Problem requirements: Your response should consist of the records, reproduced exactly.

___

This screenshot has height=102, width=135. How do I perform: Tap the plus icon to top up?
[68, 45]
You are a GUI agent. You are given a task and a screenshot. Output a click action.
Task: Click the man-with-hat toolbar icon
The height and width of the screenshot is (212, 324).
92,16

___

Solution to the problem:
This screenshot has height=102, width=135. How do I perform: Tap the plus icon to top up?
[68, 45]
You are a GUI agent. You are given a task and a screenshot. Output a click action.
Task: Click the man-with-hat toolbar icon
The height and width of the screenshot is (212, 324).
92,16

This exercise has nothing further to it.